FIA president Mohammed Ben Sulayem announced the changes which had been agreed upon unanimously by the F1 Commission earlier this week on Thursday, following an inquiry into the controversial conclusion to last years’ world championship. 

The investigation was launched in December after Masi failed to implement the correct rules during a late Safety Car period in the season-ending Abu Dhabi Grand Prix. 

Masi’s decision-making altered the outcome of last year’s world championship and helped Max Verstappen beat long-time race leader Lewis Hamilton to the drivers’ crown with a last lap overtake. 

The role of race director will be shared between Niels Wittich and Eduardo Freitas, while Herbie Blash will act as a permanent senior advisor. 

Masi will be offered a new position within the FIA. 

Wittich and Freitas bring vast experience from their previous roles as race directors for the DTM and World Endurance Championship respectively, while Blash previously served as former F1 race director Charlie Whiting’s right hand man. 

The new race management team will be in place for next week’s opening pre-season test in Barcelona.

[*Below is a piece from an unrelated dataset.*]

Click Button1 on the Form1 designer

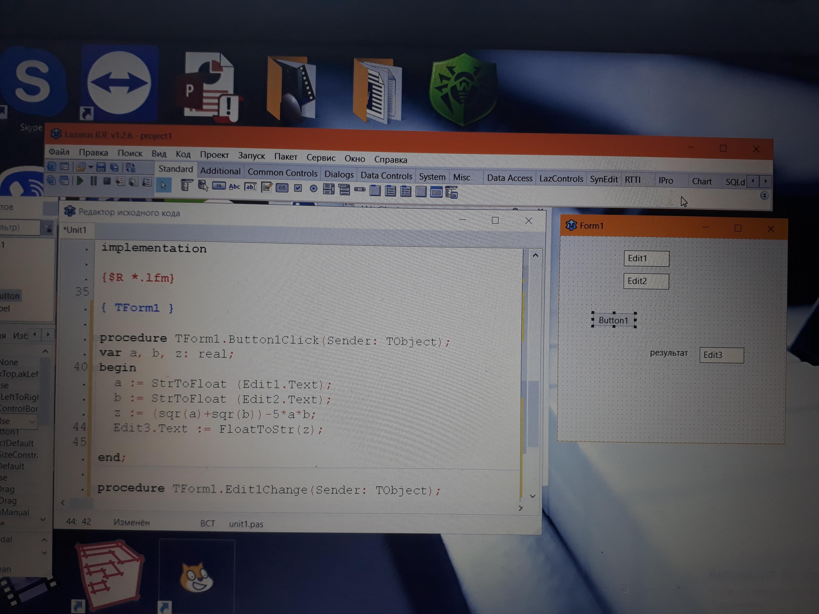tap(614, 320)
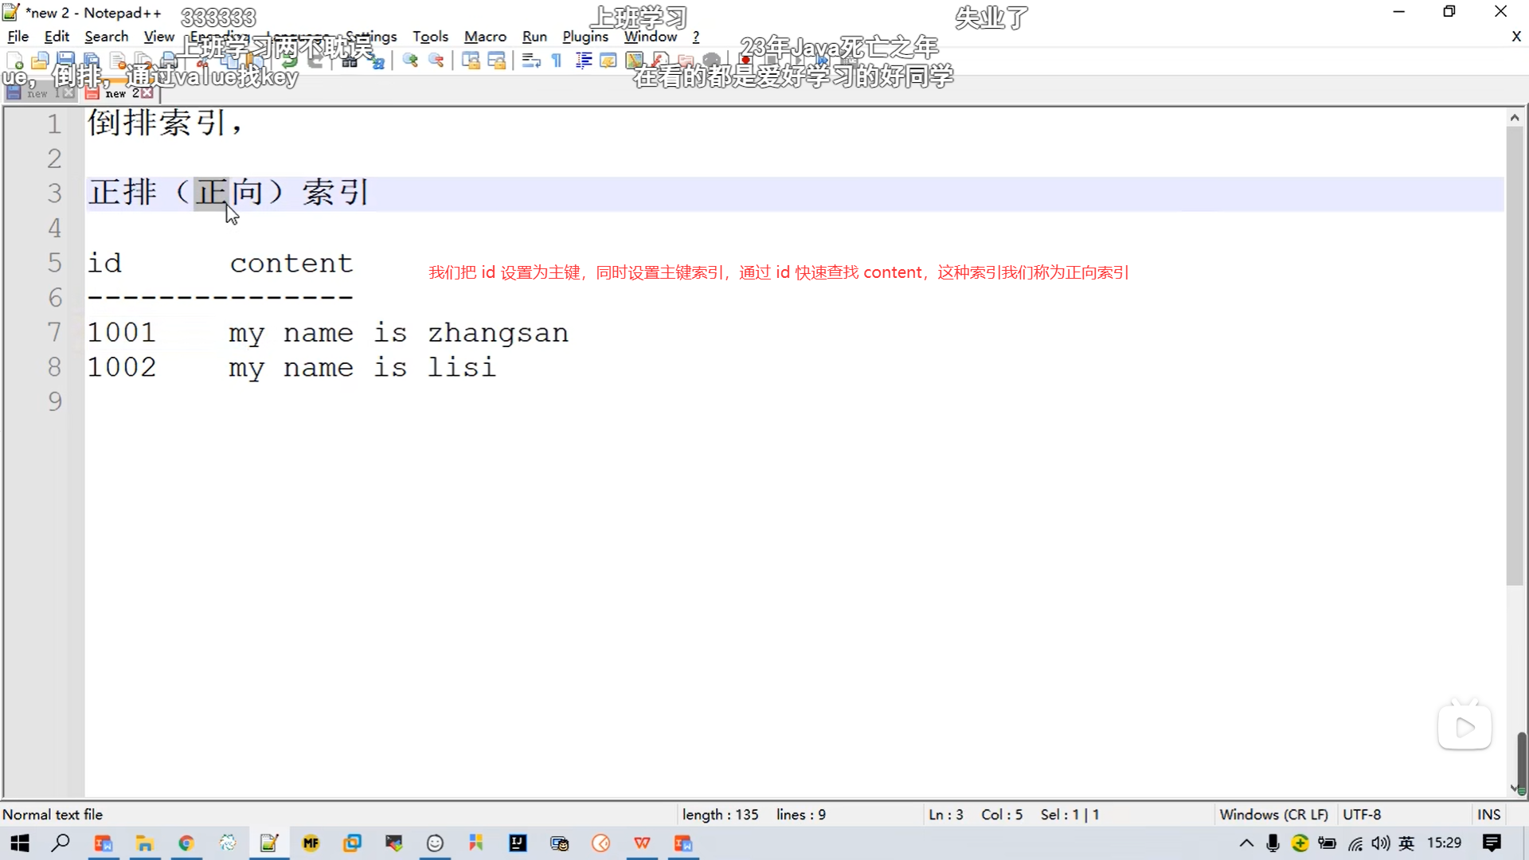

Along with the restructuring of race direction, the FIA has announced the creation of a new Virtual Race Control Room that will be similar to the Video Assistance Referee (VAR) in football. 

The Virtual Race Control Room will be positioned in an FIA office as a backup outside of the circuit and will help to apply the sporting regulations in real-time using “modern technological tools”. 

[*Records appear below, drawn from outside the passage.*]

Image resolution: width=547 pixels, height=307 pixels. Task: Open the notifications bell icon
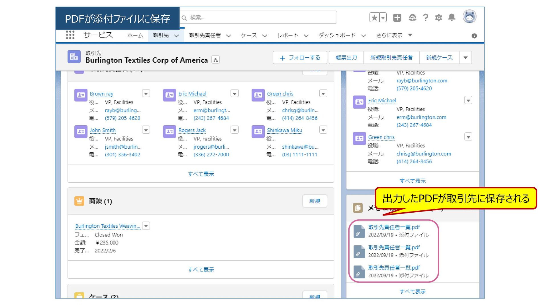(452, 18)
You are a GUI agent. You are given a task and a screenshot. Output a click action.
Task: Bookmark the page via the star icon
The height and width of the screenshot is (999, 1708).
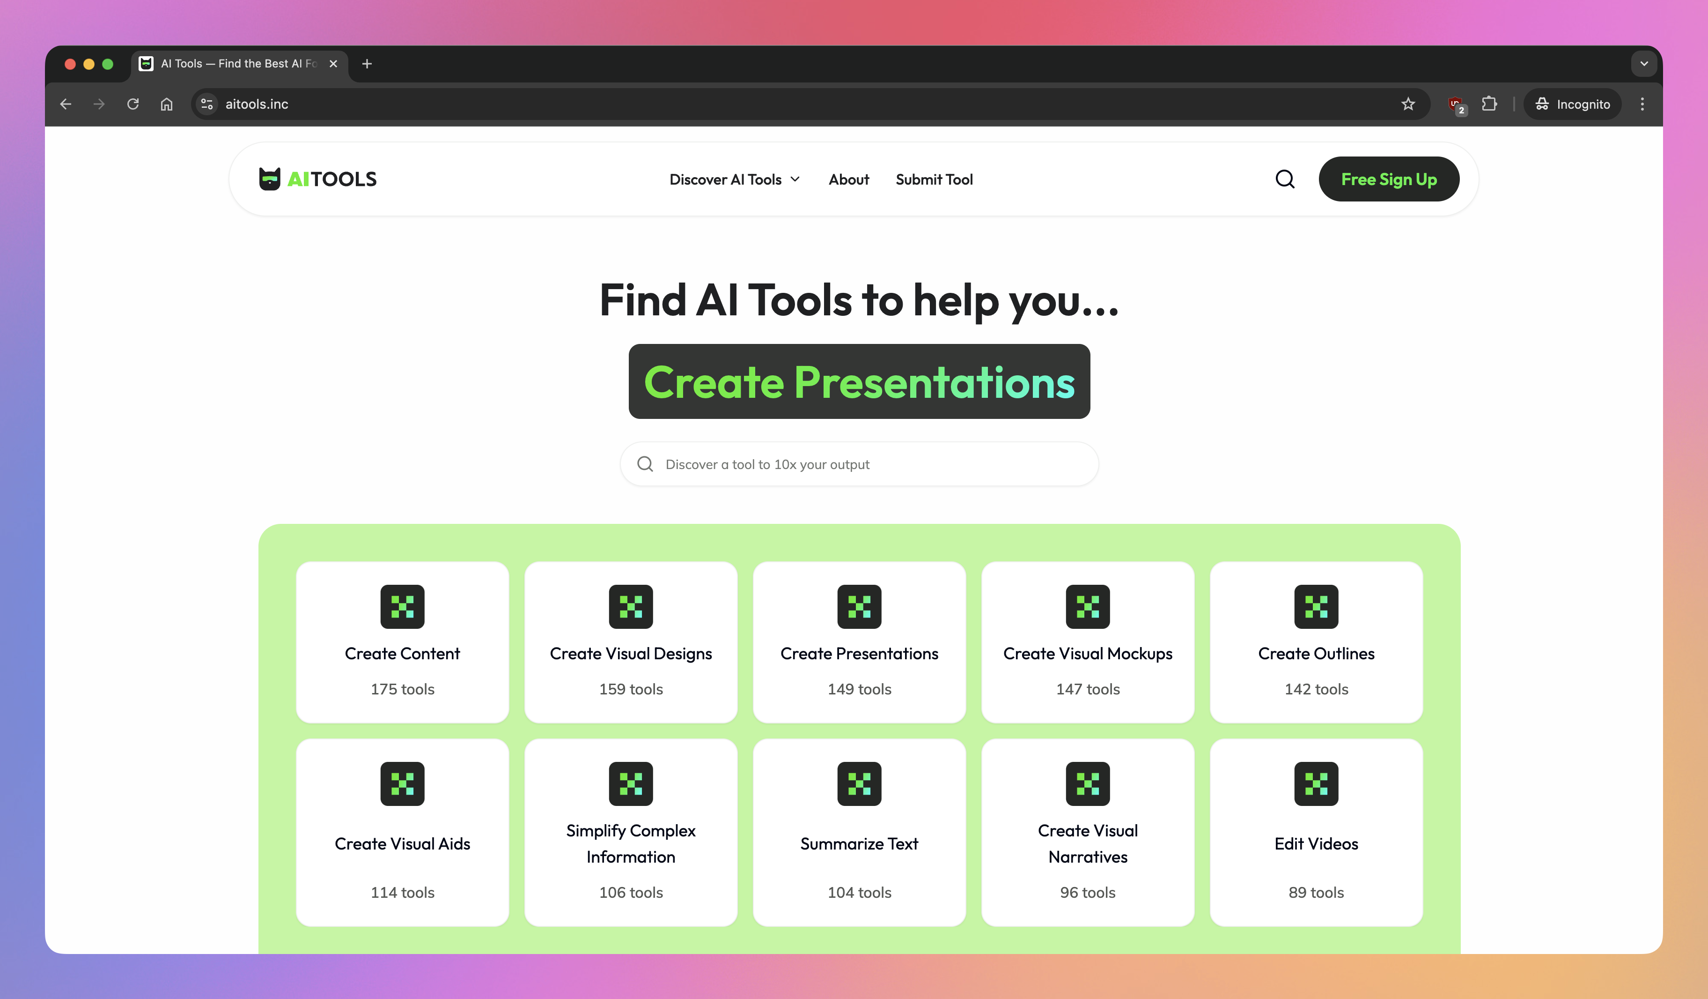pos(1408,104)
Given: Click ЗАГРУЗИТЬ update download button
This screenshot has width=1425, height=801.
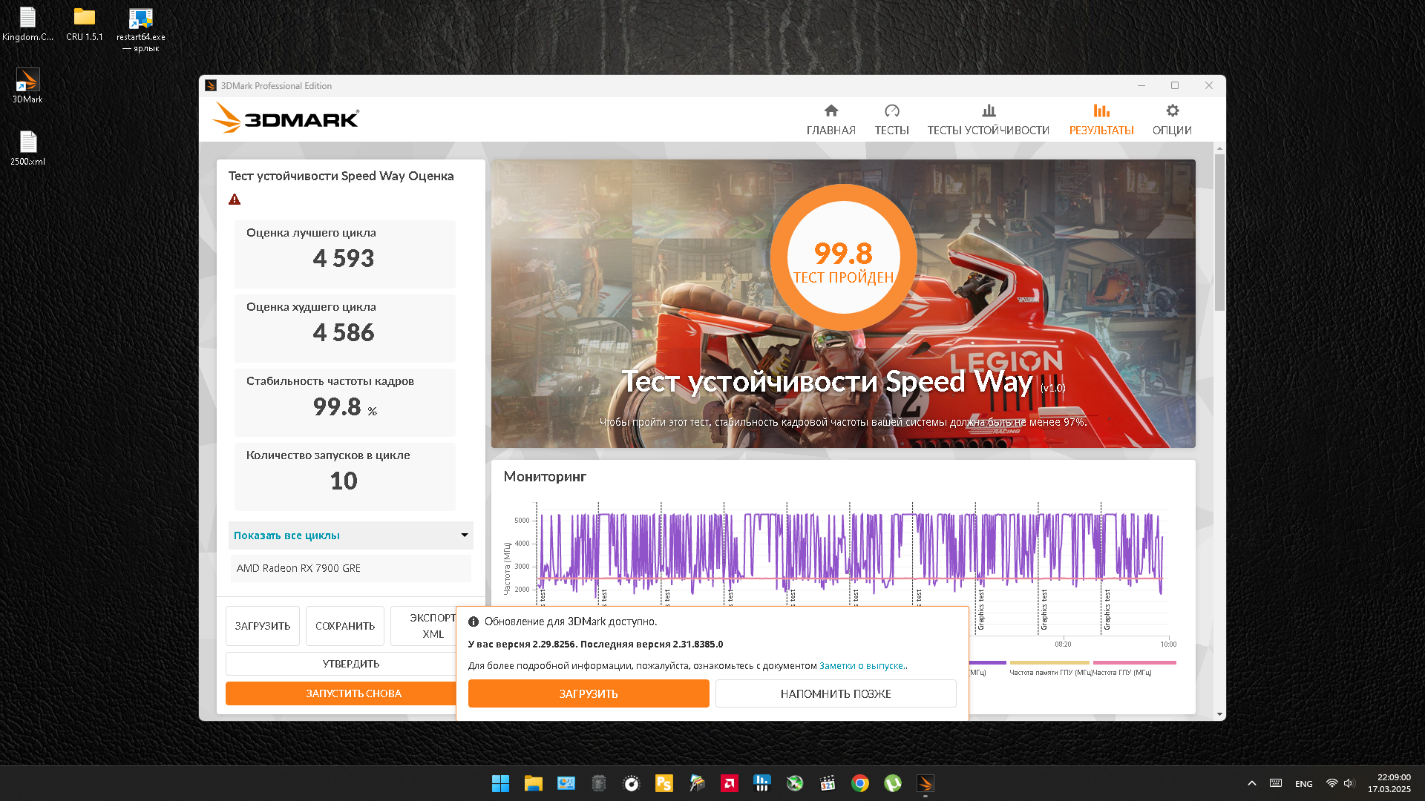Looking at the screenshot, I should tap(588, 693).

Radio communications to race control during the race will no longer to broadcast live on TV in order to “protect the race director from any pressure and allow him to take decisions peacefully”. 

Finally, the unlapping procedures behind the Safety Car will be reassessed by the F1 Sporting Advisory Committee and presented to the next F1 Commission before the start of the new season. 

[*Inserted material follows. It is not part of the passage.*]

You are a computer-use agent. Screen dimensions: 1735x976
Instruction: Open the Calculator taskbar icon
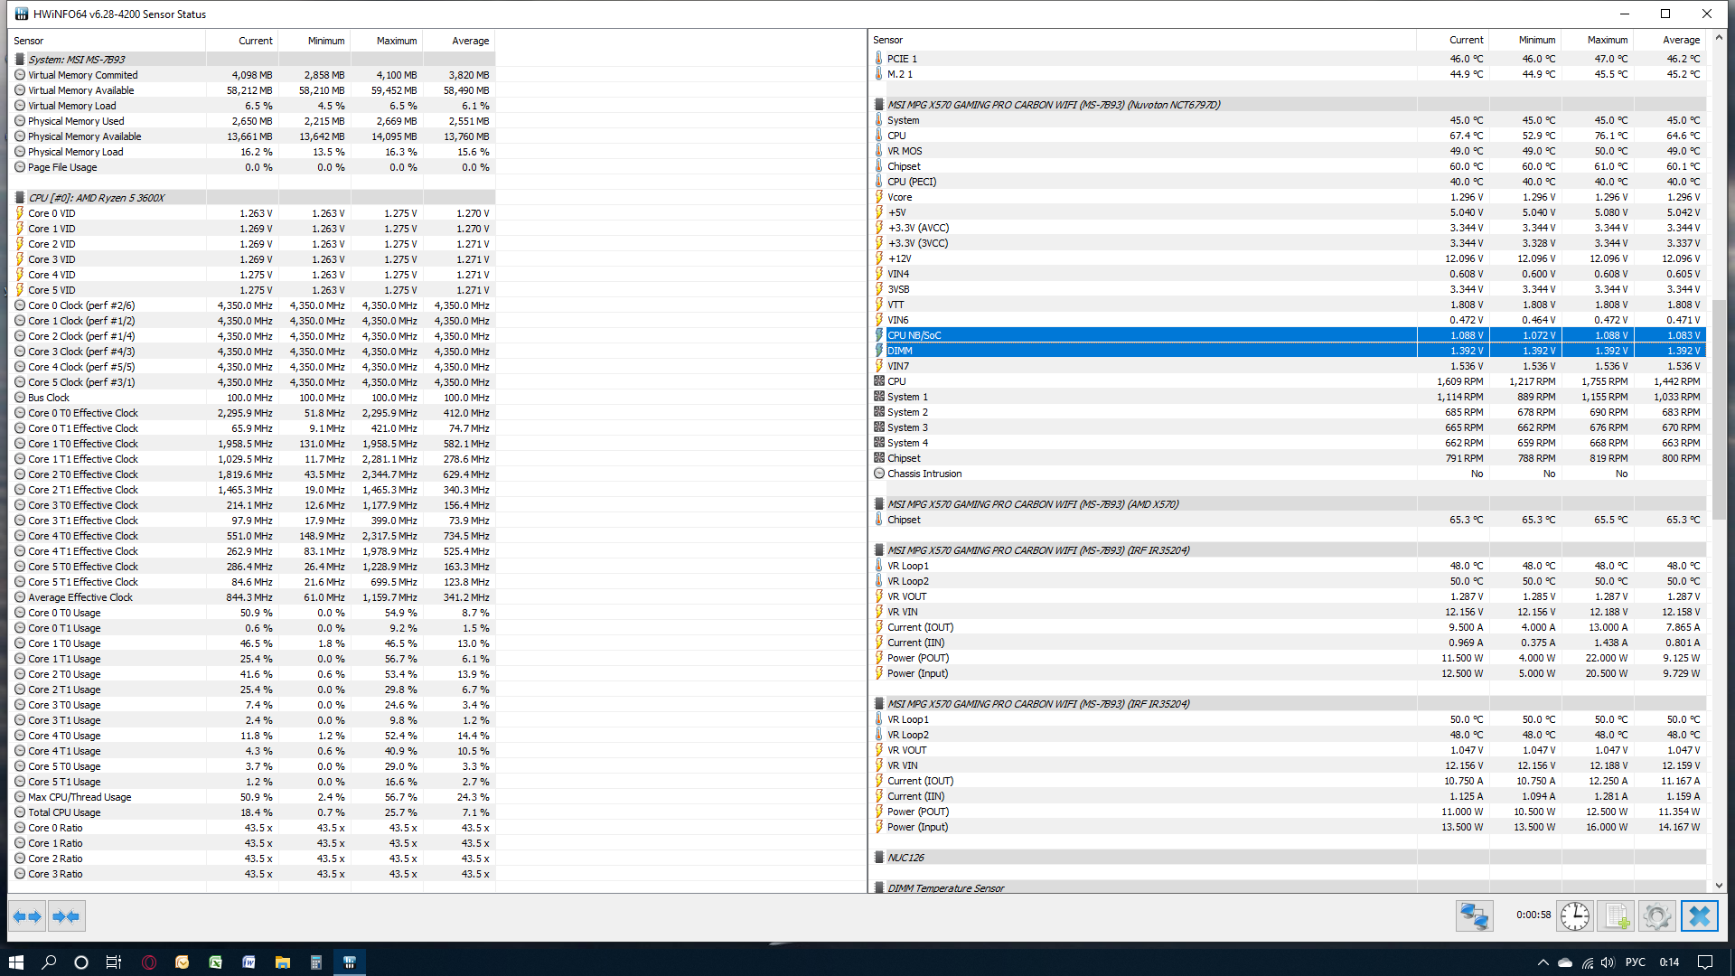tap(315, 962)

“I presented this complete plan to the members of the World Motor Sport Council and the Senate who gave their full support,” said Ben Sulayem. 

“With this plan, FIA opens the way for a new step forward in Formula 1 refereeing. Without the referees, there is no sport. Respect and support of the referees is in the essence of the FIA. 

“That is why these structural changes are crucial in a context of strong development and the legitimate expectations of drivers, teams, manufacturers, organizers, and of course, the fans.

“I warmly thank all those who contributed to this reform. These changes will enable us to start the 2022 Formula 1 season in the best conditions, and our sport will be even more loved and respected.”